We are now within the critical time period for establishing a garden here in Lower Alabama.
After seeing the cherry tree, I had to look up the last frost date, as I knew it must be close.
Out in the food forest, the mulberries and pomegranates are waking up after their winter sleep.
This is a difficult time and fraught with danger, as we are often subject to late freezes that can undo the best gardening plans.
If you don’t plant early, the weather gets too hot for your cool-season vegetables, such as cabbages, kohlrabi, radishes, English peas, potatoes, beets, carrots, broccoli, lettuce, spinach, onions and turnips.
Look at this weather!
You’d think we’d be fine planting corn, pumpkins, green beans, okra, melons, tomatoes, eggplants, peppers and all the good crops of summer.
And we might be.
But we also might not be. One night below 32 – which is likely before the end of March – and POW! That work is done.
Yet the weather is also getting too hot and humid for many summer crops by June/July. And the bugs! They come in swarms to destroy your hard work as the days warm and lengthen.
This time right now is key for getting in the cool-season plants and preparing to start the warmer plants. In the greenhouse right now we have zinnias and marigolds, tomatoes and eggplants, peppers, cabbage, Jamaican sorrel, tobacco and more, safely getting a head start on the spring garden.
We could have started more cool-season vegetables more than a month ago. But we weren’t ready. Now the time is short!
Outside of the vegetable garden, it’s time to start grafting pears. There are wild Bradford pears all over the place which we’re going to re-graft with good fruiting pears.

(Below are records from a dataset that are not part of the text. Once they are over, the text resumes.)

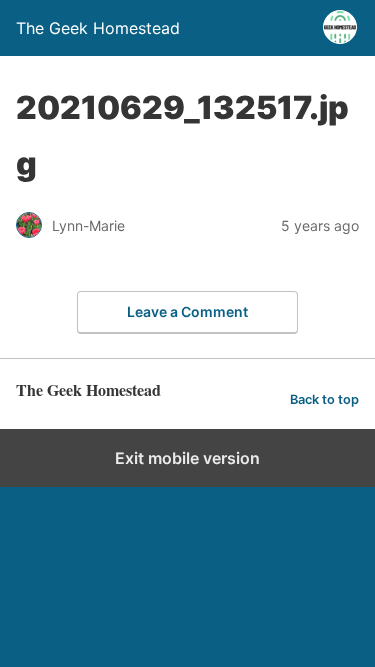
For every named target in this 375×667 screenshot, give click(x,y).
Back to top (324, 399)
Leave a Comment (187, 311)
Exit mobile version (187, 458)
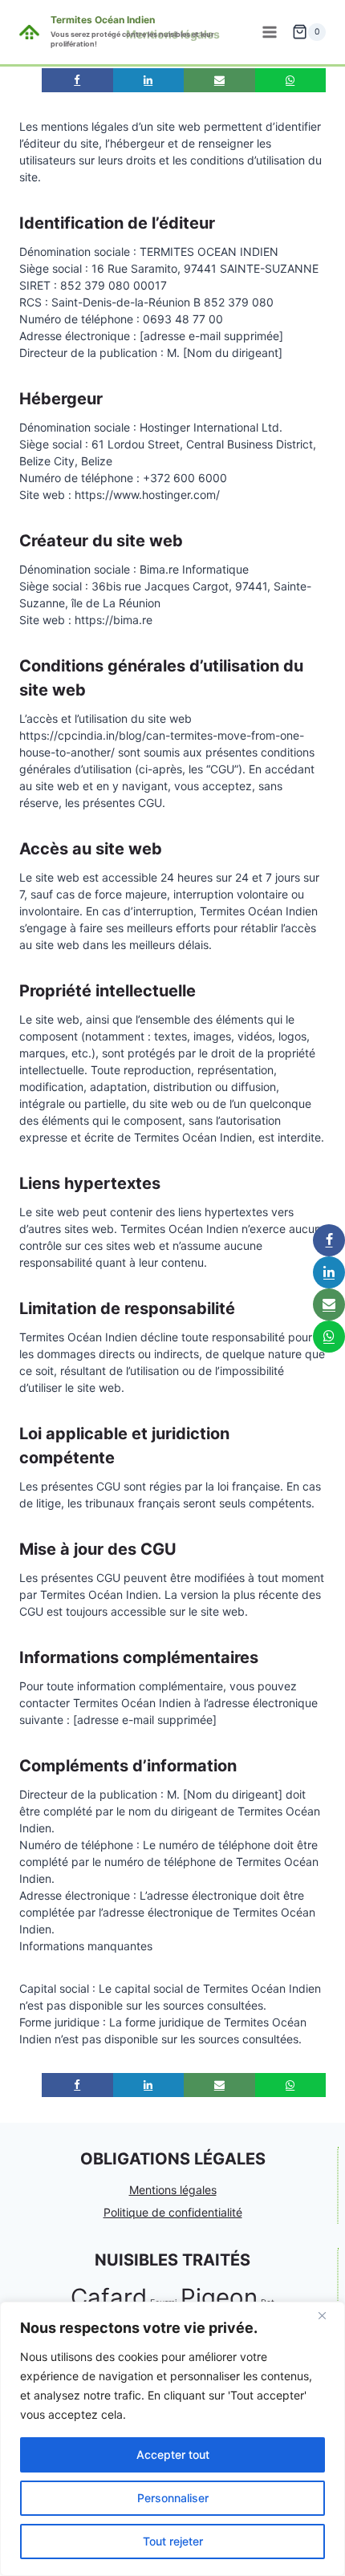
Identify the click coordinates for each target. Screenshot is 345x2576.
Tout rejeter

It’s also time to propagate bamboo. One of the clumping types on the property is putting up new shoots. If we catch it now we can divide some off to plant elsewhere.
We also have bare-root fruit trees that need planting.
And some dormant trees in pots that should go in the ground before they awaken.
And apple trees that are waking up, which need to be mulched and have the grass cleaned up from around them.
And the Grocery Row Gardens need the weeds of winter pulled before the shoots of ginger, Jerusalem artichokes, cassava, potatoes and other roots start appearing.
Everything happens all at once! It’s an exciting time.
A good start now sets the pace for the rest of the year.